Los días del internado de hacerse largos, se fueron convirtiendo cada día, en más cortos. Como si el tiempo se fuera reduciendo, las horas dejaban de tener tantos minutos y el sol se escondía más rápido de lo que tardaba la primera semana, el primer mes o el primer año. ¡Qué eternos fueron los días en que pensaba en ti Fernanda¡. Podía morir de amor de sólo recordarte, quedarme en los últimos  segundos de mi vida, con una fijación tuya en mi mente, quizás recordándote con tu vestido blanco, largo, tus cabellos tan negros como de un metal tan precioso, que ni el oro ni la plata podía asemejarlo; Fernanda, Fernanda, Fernanda. ¡Escúchame que te hablo¡, ¡te imploro¡. He aquí sufriendo cada día del calendario en esta maldita escuela, donde los oficiales nos enseñan el orden interno y el externo; donde he aprendido a ponerme en firmes, a marchar y dar señales con la mano, los brazos; a sentarme y pararme derecho frente a cualquier mando militar; donde juego todos los días en los campos del bosque corro, cargando el rifle, la cantiflora, soportando el sol, el viento, el frió y el calor; conociendo los distintos tipos de pólvora y descubriendo que es mi ojo derecho, con el que apunto el fusil y disparo. Veme aquí Fernanda, preparándome todos los días, para ser el hombre por el que te respeten y por el que me acepte, tu respetable padre.

Y mientras tanto, las horas del día mataban el eterno aburrimiento de soportar esta tristeza, de pensar en Fernanda y nunca morirse. De sentir a lo lejos a Jesús, que había abandonado la ciudad para enlistarse al ejército, de la conducta honorable que bien podría reprocharle, gritándole en su cara al joven cadete, llorándole de furia, de resistir las ganas de rasguñarle su rostro, de abofetearlo, de  decirle que lo amaba, pero que también, lo odiaba.

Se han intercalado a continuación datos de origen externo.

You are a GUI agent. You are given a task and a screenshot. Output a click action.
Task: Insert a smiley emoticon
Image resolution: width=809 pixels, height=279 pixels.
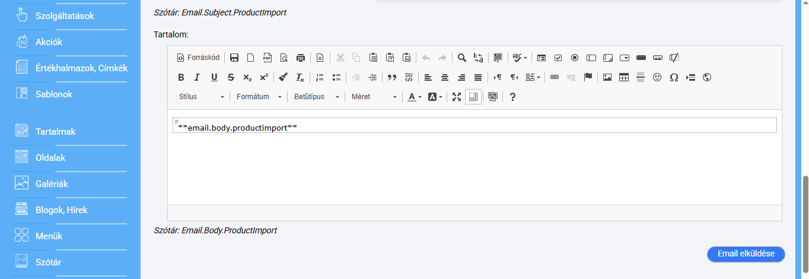(x=657, y=77)
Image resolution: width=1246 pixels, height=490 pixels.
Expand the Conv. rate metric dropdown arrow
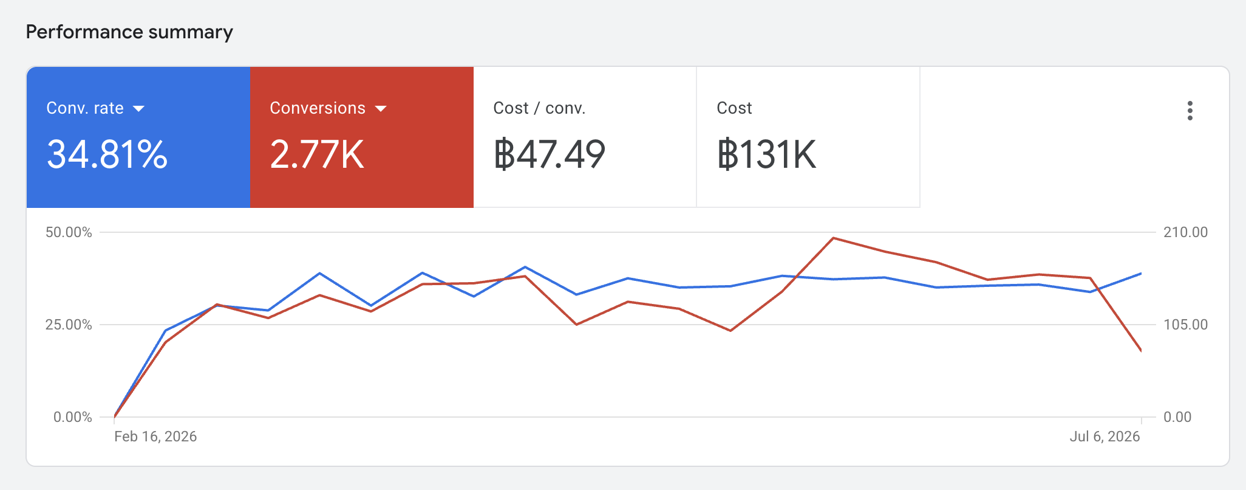coord(138,109)
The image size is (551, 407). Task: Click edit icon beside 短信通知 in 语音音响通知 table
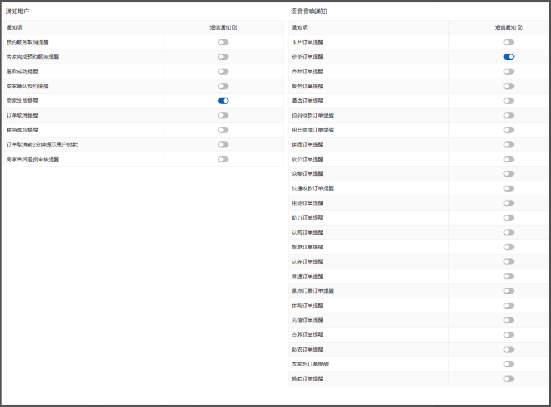pos(520,27)
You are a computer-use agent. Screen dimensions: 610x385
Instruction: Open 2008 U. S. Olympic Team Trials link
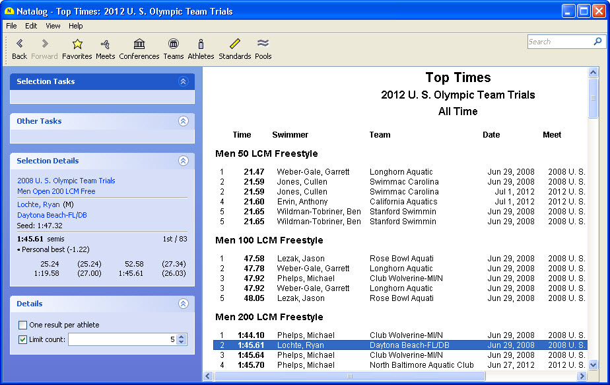tap(66, 181)
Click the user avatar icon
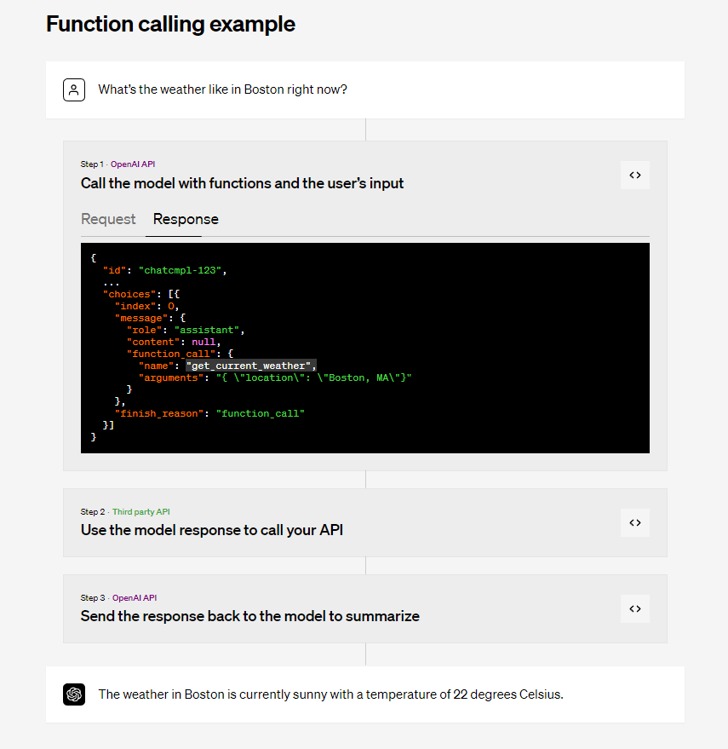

Los días fueron solitarios; cuando Jesús se marcho al Colegio Militar, la vida de Fernanda había cambiado radicalmente. Si bien es cierto lo volvería a ver en un algunas ocasiones, dichas visitas además de clandestinas fueron esporádicas, el amor que le había tenido, se iba desvaneciendo como aquella distancia que entre kilómetros y el tiempo se estaba perfilando. Ya no quería a Jesús, lo llego a querer, es cierto, lo amaba intensamente cada vez que lo veía, tenía las inmensas ganas de abrazarlo, de cuidarlo como si fuera un niño, ¡pero ahora ya no¡; las horas de simpatía, en que Jesús y sus ocurrencias hacían reír a Fernanda sólo formaban parte del recuerdo; jamás volvería a encontrarse a un hombre igual que él, pero tampoco tenía ya la necesidad de buscarlo, simplemente había dejado de amarlo. Su cariño, si bien al principio en su ausencia lo mataba, poco a poco iba desapareciendo, al grado de formar parte de un bello recuerdo. La vida continuaba y ella no podía desaprovechar, la inmensa felicidad que le despertaba sentirse bella, verse de cuerpo completo en el espejo de su recamara, viendo como su madre la vestía y se sentía orgullosa de ella, apretando el corsé para marcarle aquella bella cintura y ese inocente busto, que podía llamar la atención hasta de los hombres más educados; ¡ésta soy yo caballeros¡; son linda, soy hermosa, soy Fernanda. Una mujer diferente, a la que le gusta los hombres, pero más aquellos que tengan clase, porte, distinción; que por mi muestren esa actitud galante de entregarse a mí por siempre. Soy Fernanda, hija del escribano y de mi amada madre Amparo; custodiada por cada minuto por mi nana Juanita, quien no se despega de mi por un instante y a quien confieso en secreto, cuales son mis pasiones y mis amoríos secretos, censurando obviamente, aquellas fantasías tan intimas y secretas  que ni dios padre debía saberlo.

¡Soy Fernanda de Martínez, la mujer más hermosa de toda la Ciudad¡ La hija del escribano.